= Herr Holger =

"Herr Holger" (Sir Holger) or "Rige herr Holgers hjemkomst" (Rich Sir Holger's Homecoming) is a Swedish and Danish folk ballad (SMB 36; DgF 322; TSB A 71) revolving around the execution of a corrupt tax collector.

The eponymous Sir Holger, a corrupt and greedy tax official, is discovered to have been pocketing money for himself. As a punishment, King Kristian has Holger beheaded. His horse carries his body home; in the Danish variant, Holger is tied to his horse with strips of his own skin; in the Swedish, his severed head is re-attached to his body. After his death, Holger is damned to hell for all eternity for his sins. One night, Holger appears as a ghoul to his widow, Lady Tala. In the Swedish variants, he warns her that unless she returns his ill-gotten gains to their rightful owners, she, too, may end up in hell.
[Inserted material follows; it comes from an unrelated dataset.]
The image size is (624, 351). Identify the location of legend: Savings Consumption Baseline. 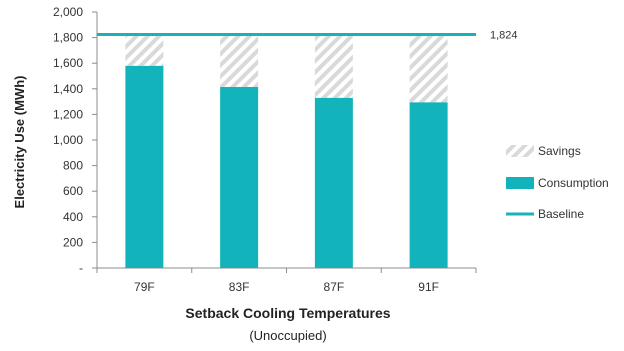
(558, 182).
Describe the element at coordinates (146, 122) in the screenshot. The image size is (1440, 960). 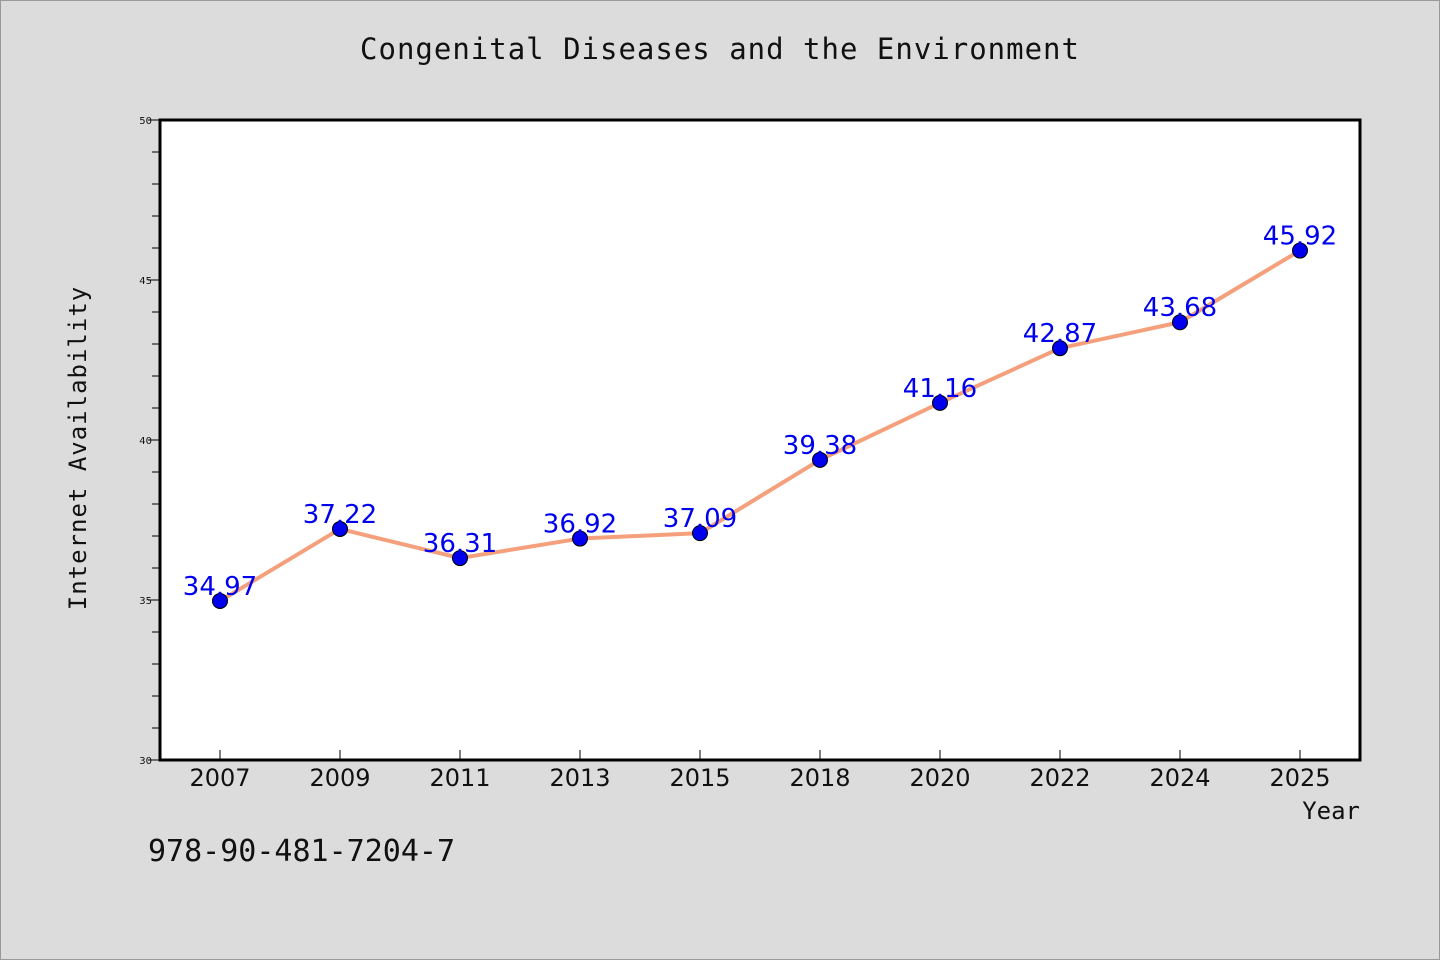
I see `y-tick-label: 50` at that location.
Despite this warning, Lady Tala refuses to do so, saying she would rather end up in hell than surrender her wealth. The Danish text ends with Holger's ghost urging his wife to go to Norway in order to escape the king, which she does.
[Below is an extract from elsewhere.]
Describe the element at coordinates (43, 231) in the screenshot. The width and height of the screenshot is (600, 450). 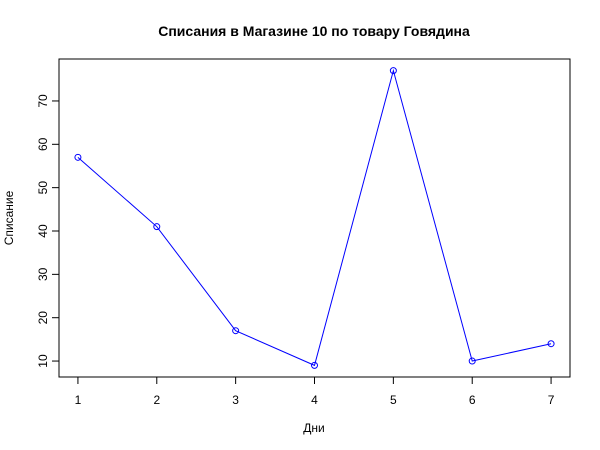
I see `y-tick-label: 40` at that location.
The song was not documented until the late 1800s, when it was collected from oral tradition in Denmark (by Evald Tang Kristensen, 1874) and southern Sweden (by Axel Ramm, 1880s). Svend Grundtvig considered the song an "offshoot" of the ballad of Marsk Stig (DgF 145), otherwise known only from manuscripts.

The Swedish band Garmarna released a rendition of this song as a single in 1996.